なぜ国産のスタッドレスタイヤは優秀なのか

 その答えは、日本独自の気候にあります。
 雪が降ったあと、日中に溶けて水となり、夜間には凍る。悪名高いアイスバーンはこうして形成されるのですが、実はヨーロッパではむしろ珍しいのです。なぜなら、日本とヨーロッパでは雪質が大きく異なるため。日本の雪は湿気を多く含み溶けやすいのです。
 日本のアイスバーンは世界的に見ても過酷な路面なのです。

 日本で優秀なスタッドレスタイヤとは、ツルツルして硬い氷と、べちょべちょして柔らかい雪、相反する二つを制するタイヤです。国産タイヤメーカーはこのような難しい要求をクリアするため長年研究・開発を重ねて日々タイヤの性能を進化させています。

 一方で欧州産タイヤメーカーのスタッドレスタイヤが劣るかと言われればそうではなく、乾燥路での安定性やグリップ力に優れているという特徴があります。
 冬に高速道路をよく走る方は、敢えて欧州メーカーのタイヤを履くという選択肢を視野に入れてもいいかもしれません。

スタッドレスタイヤのデメリット

 いくつかありますが、要項としては、「スタッドレスタイヤは冬期用タイヤであるので、冬が明けたら履き替えるのが基本」であるというものです。

サマータイヤより乾燥路でのグリップ力は低い

 スタッドレスタイヤのゴムが柔らかいことや溝が深いことは前項で述べましたが、絶対的なグリップ力という点においてはこれらはマイナスになります。
 急激な力(急ブレーキや急カーブ時)が加わった際に、タイヤ自体が踏ん張る力にゴムやトレッドが負けてしまうのです。

サマータイヤより燃費性能や静粛性が劣る

 ゴムが柔らかく溝が深いということは、転がり抵抗が大きいということでもあります。燃費性能はほんの僅かの差しかありませんが、ロードノイズについてはかなりの人が体感できる差となって現れます。

サマータイヤより雨天に弱い

 JAFが2015年に行った試験によれば、同じ五分山溝で比較した場合、濡れた路面でのスタッドレスタイヤはサマータイヤより1.3~1.5倍程度、制動距離が伸びることがわかっています。
 これは時速60kmの場合3.6m、時速100kmの場合21.4mの差になります。
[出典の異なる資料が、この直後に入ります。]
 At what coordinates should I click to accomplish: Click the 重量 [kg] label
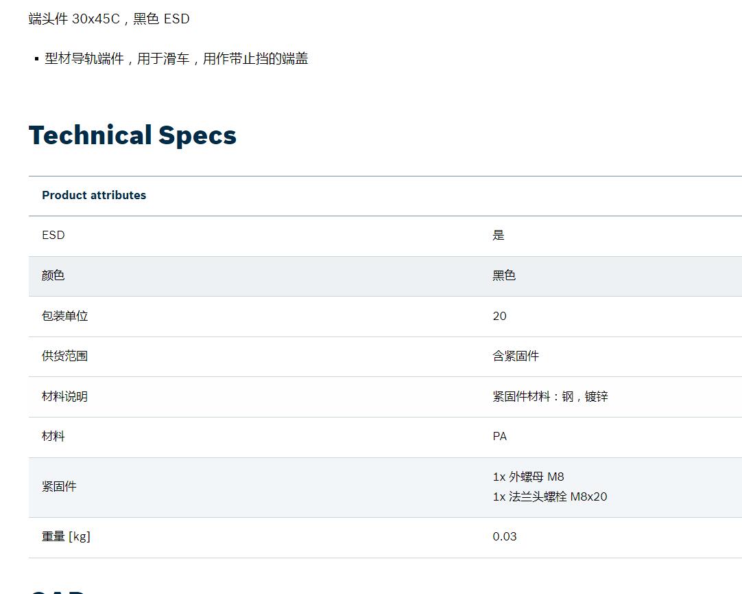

 スタッドレスタイヤは、素材や構造の工夫で路面の水を吸収するように作られていますが、雨天時のように路面に過剰に水がある場合、水を弾くことができずにタイヤと路面の間に水の膜ができ、滑ってしまうのです(ハイドロプレーニング現象)。

スタッドレスタイヤの寿命は4年

 サマータイヤの寿命については以前ご紹介しましたが、同じゴム製品である以上スタッドレスタイヤもサマータイヤと寿命は変わりません。

 またスタッドレスタイヤには、スリップサインの他に「プラットホーム」と呼ばれる、50%摩耗の目安を知らせる突起が存在します。
 前述したとおり、スタッドレスタイヤのトレッドパターンはサマータイヤとは違う特殊なものです。このトレッドパターンは摩耗度50%を境に急激に性能が低下します。
 そのため、一見して溝が深いように見えても、このプラットホームがブロックに近付いてきたら交換するようにしましょう。

スタッドレスタイヤの理想的な使い方とは?

 スタッドレスタイヤについて、サマータイヤと違ってデリケートな印象を持っている方も多いのではないでしょうか?
 実はそんなことはありません。適切な運用を意識すればキッチリ3〜4シーズンを使い切ることができます。
 ここではオススメの使い方を紹介します。

適切な空気圧

 車には空気圧の規定値がありますが、これは高すぎても低すぎてもいけません。
 空気圧が低すぎればタイヤの両側が、高すぎればタイヤの中央が偏って削れてしまいます。また空気圧が低いと燃費が、空気圧が高いとグリップ性能が悪化します。

タイヤローテーション

 タイヤは前後で減り方が違います。また駆動方式によってもどちらが削れやすいかが違います。
 正しくタイヤをローテーションすることで前後左右のタイヤの減り方を均等にし、寿命を延ばすことができます。

保管する際は日陰で!

 ゴム製品にとって紫外線は大敵です。絶対に日陰で保管しましょう。
 また、風雨に晒されることも、ゴム内部の油分を流出させ劣化を早める要因となります。タイヤカバーを装着するか、ない場合でも大きいビニール袋に入れ、口を縛って保管するのが理想的です。

 最も理想的な保管場所は、温度変化が通年で少ない、人間の居住空間です。このような環境で保管されたスタッドレスタイヤは、摩耗が少ない場合、6年を経過しても尚性能を維持できたとする人もいます。